Groups

Groups mk Tue, 03/30/2010 - 16:46

8.55 The group module

This module contains the primitives to construct, derive, and perform statistical operations on BATs representing groups. The default scheme in Monet is to assume the head to represent the group identifier and the tail an element in the group.

Groups play an important role in datamining, where they are used to construct cross-tables. Such cross tables over a single BAT are already supported by the histogram function. This module provides extensions to support identification of groups in a (multi-)dimensional space.

The module implementation has a long history. The first implementation provided several alternatives to produce/derive the grouping. A more complete (and complex) scheme was derived during its extensive use in the context of the Data Distilleries product. The current implementation is partly a cleanup of this code-base, but also enables provides better access to the intermediate structures produced in the process, i.e. the histogram and the sub-group mapping. They can be used for various optimization schemes at the MAL level.

The prime limitation of the current implementation is that an underlying database of oid->any BATs is assumed. This enables representation of each group using an oid, and the value representation of the group can be accordingly be retrieved easily. An optimized implementation in which we use positional integer id's (as embodied by Monet's void type) is also available.
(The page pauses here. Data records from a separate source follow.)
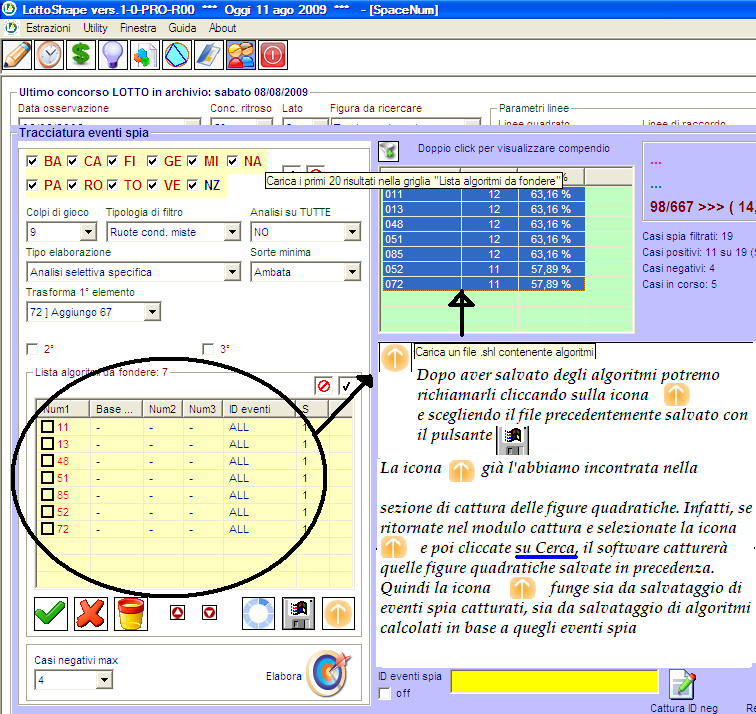This screenshot has width=756, height=714.
Task: Expand the Tipologia di filtro dropdown
Action: pos(231,232)
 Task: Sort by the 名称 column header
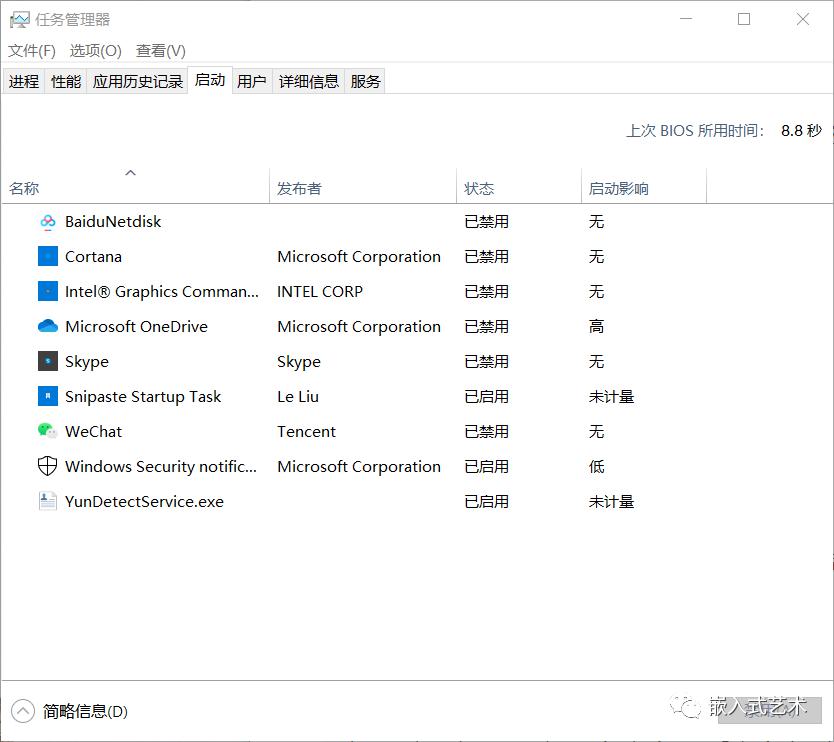click(x=25, y=189)
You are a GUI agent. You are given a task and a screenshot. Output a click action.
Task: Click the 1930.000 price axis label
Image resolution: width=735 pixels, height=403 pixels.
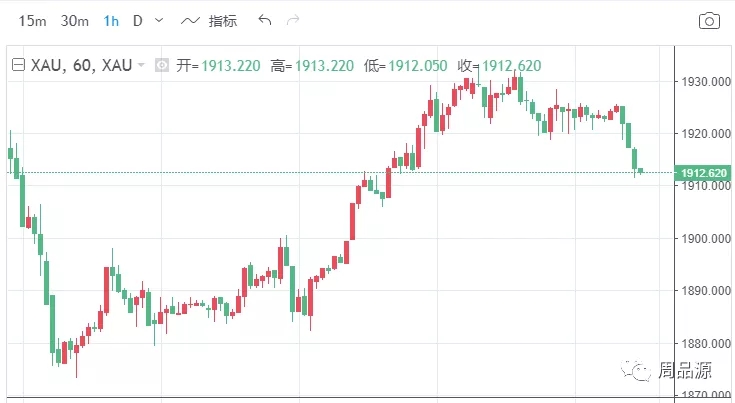coord(704,81)
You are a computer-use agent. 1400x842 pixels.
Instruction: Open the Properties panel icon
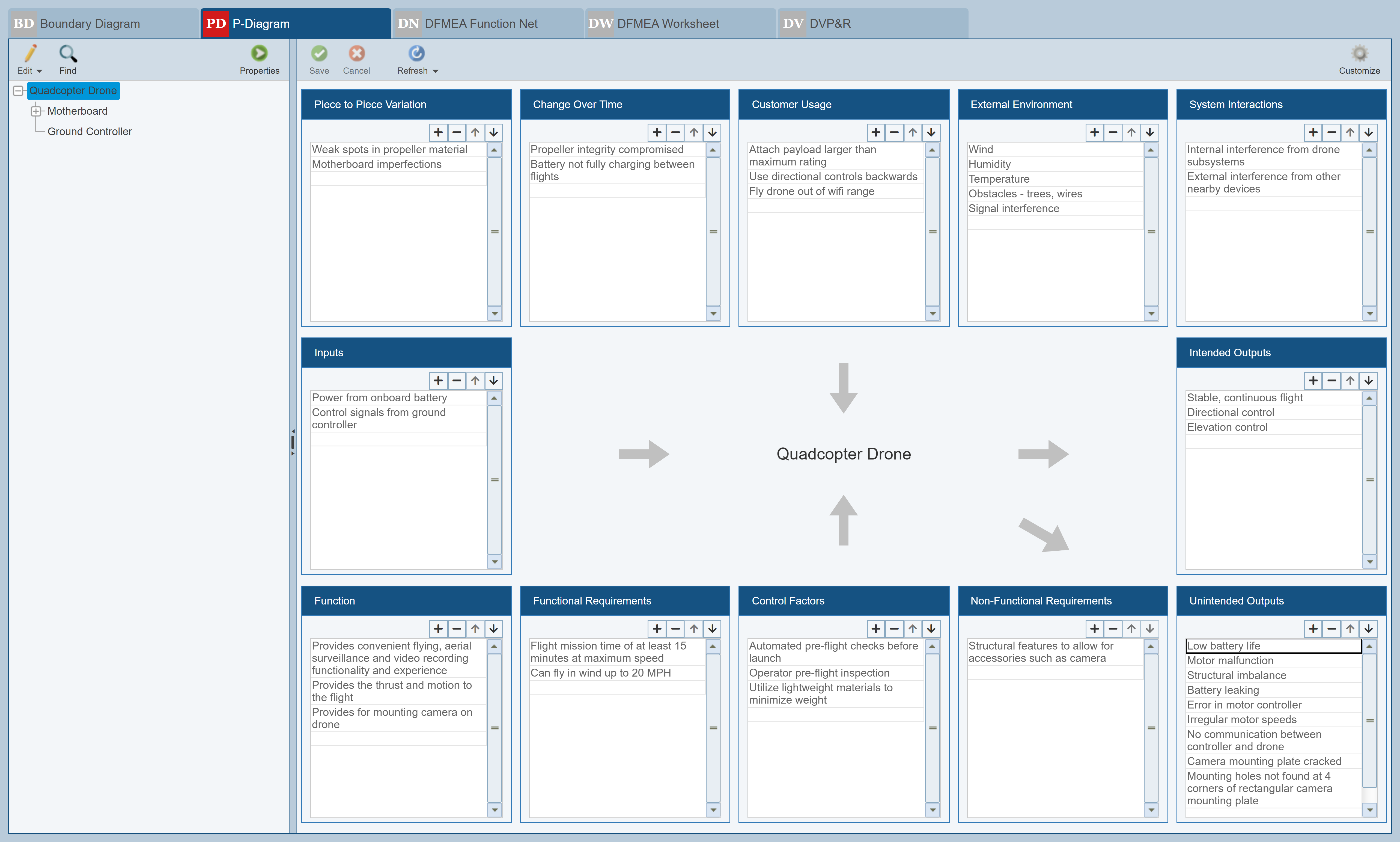pos(259,53)
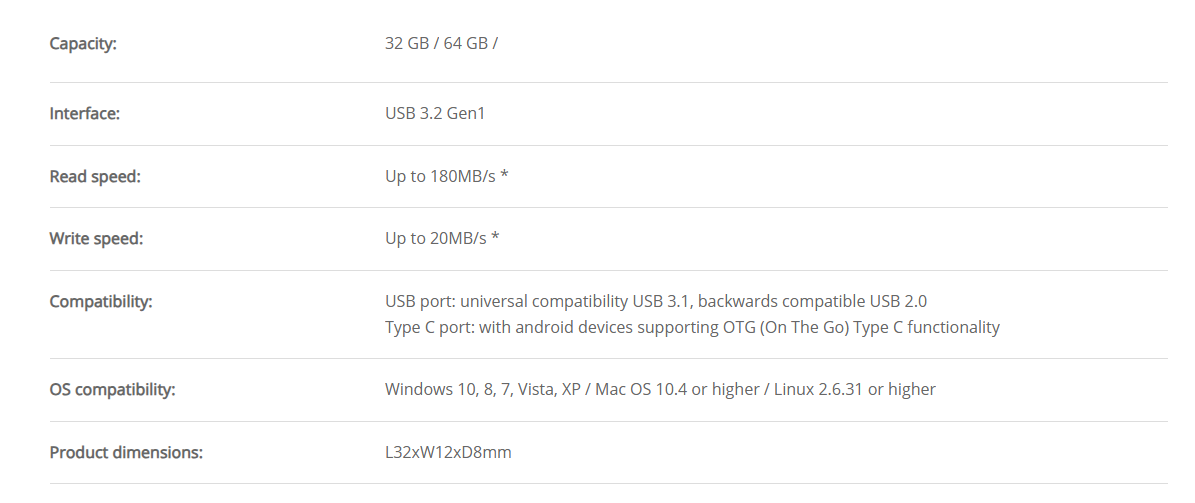Click the "OS compatibility:" label
This screenshot has height=503, width=1195.
tap(112, 389)
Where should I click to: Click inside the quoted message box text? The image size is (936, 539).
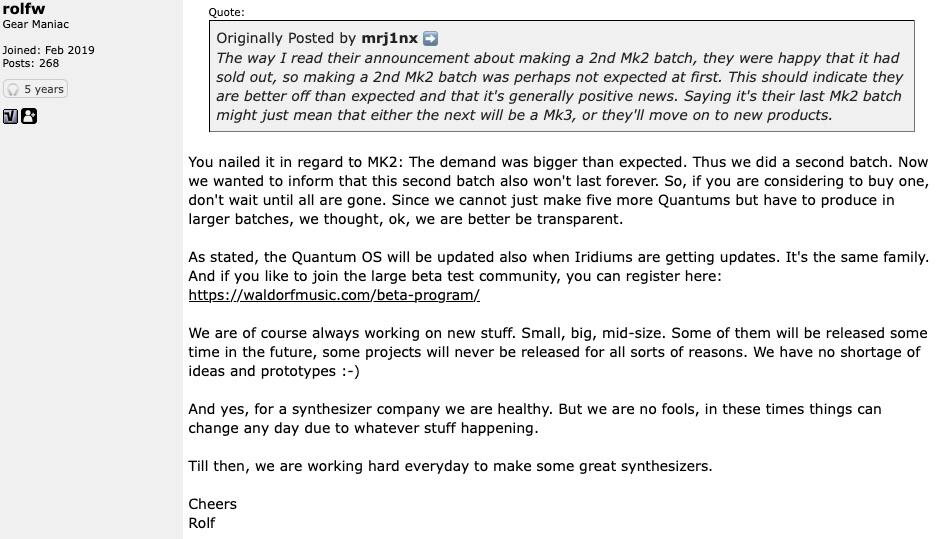[x=559, y=86]
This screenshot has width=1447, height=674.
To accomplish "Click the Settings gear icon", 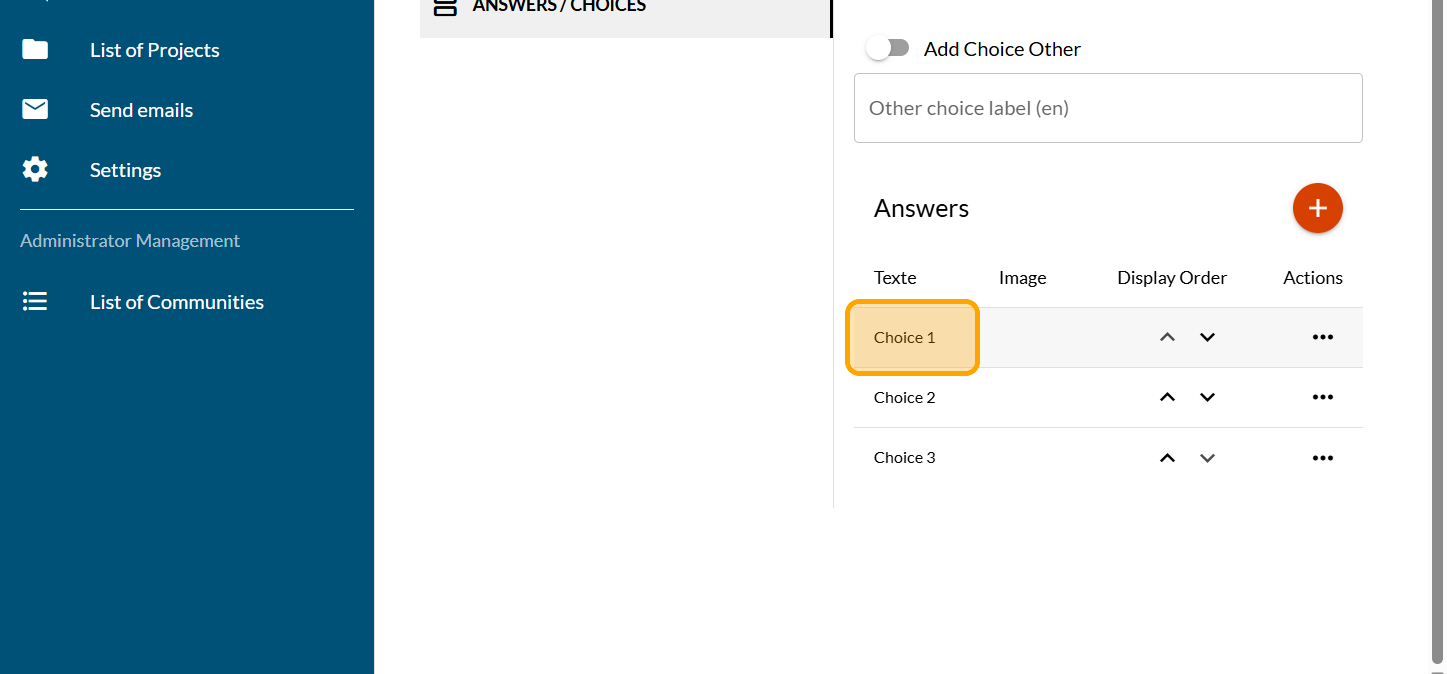I will coord(35,170).
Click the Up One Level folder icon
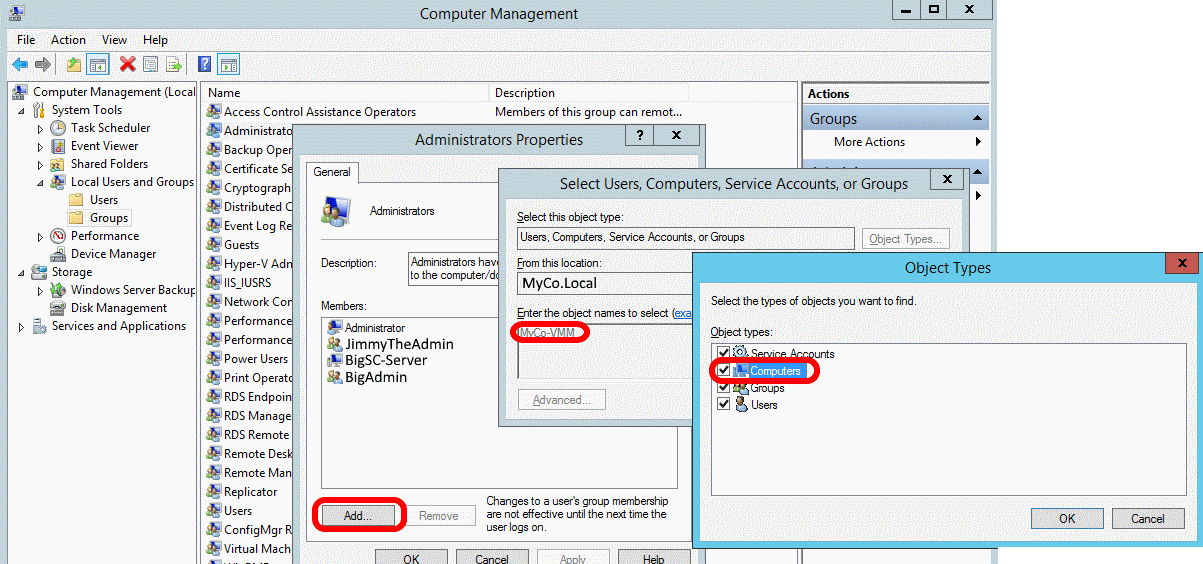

This limitation on (v)oid-headers is marginal. The primitive GRPsplit produces for any BAT two copies with both a (v)oid header.

8.55.1 Algorithms

There are several approaches to build a cross table. The one chosen here is aimed at incremental construction, such that re-use of intermediates becomes possible. Starting with the first dimension, a BAT is derived to represent the various groups, called a GRP BAT or cross-table BAT.

8.55.2 Cross Table (GRP)

A cross table is an <oid,oid> BAT where the first (head) denotes a tuple in the cross table and the second (tail) marks all identical lists. The tail-oids contain group identifiers; that is, this value is equal iff two tuples belong to the same group. The group identifiers are chosen from the domain of the tuple-identifiers. This simplifies getting back to the original tuples, when talking about a group. If the tuple-oid of 'John' is chosen as a group-id, you might view this as saying that each member of the group is 'like John' with respect to the grouping-criterion.

Successively the subgroups can be identified by modifying the GRP BAT or to derive a new GRP BAT for the subgroups. After all groups have been identified this way, a BAT histogram operation can be used to obtain the counts of each data cube. Other aggregation operations using the MIL set aggregate construct (bat) can be used as well; note for instance that histogram == (b.reverse()).

The Monet interface module specification is shown below. Ideally we should defined stronger type constraints, e.g. command group.new(attr:bat[,:any_1]

The group macro is split along three dimensions:

[type:] Type specific implementation for selecting the right hash function and data size etc.;
[clustered:] The select the appropriate algorithm, i.e., with or without taking advantage of an order of values in the parent groups;
[physical properties:] Values , choosing between a fixed predefined and a custom hashmask. Custom allows the user to determine the size of the hashmask (and indirectly the estimated size of the result). The hashmask is 2^n - 1 where n is given by the user, or 1023 otherwise, and the derived result size is 4 ... 2^n.

Further research should point out whether fitting a simple statistical model (possibly a simple mixture model) can help choose these parameters automatically; the current idea is that the user (which could be a domain-specific extension of the higher-level language) knows the properties of the data, especially for IR in which the standard grouping settings differ significantly from the original datamining application.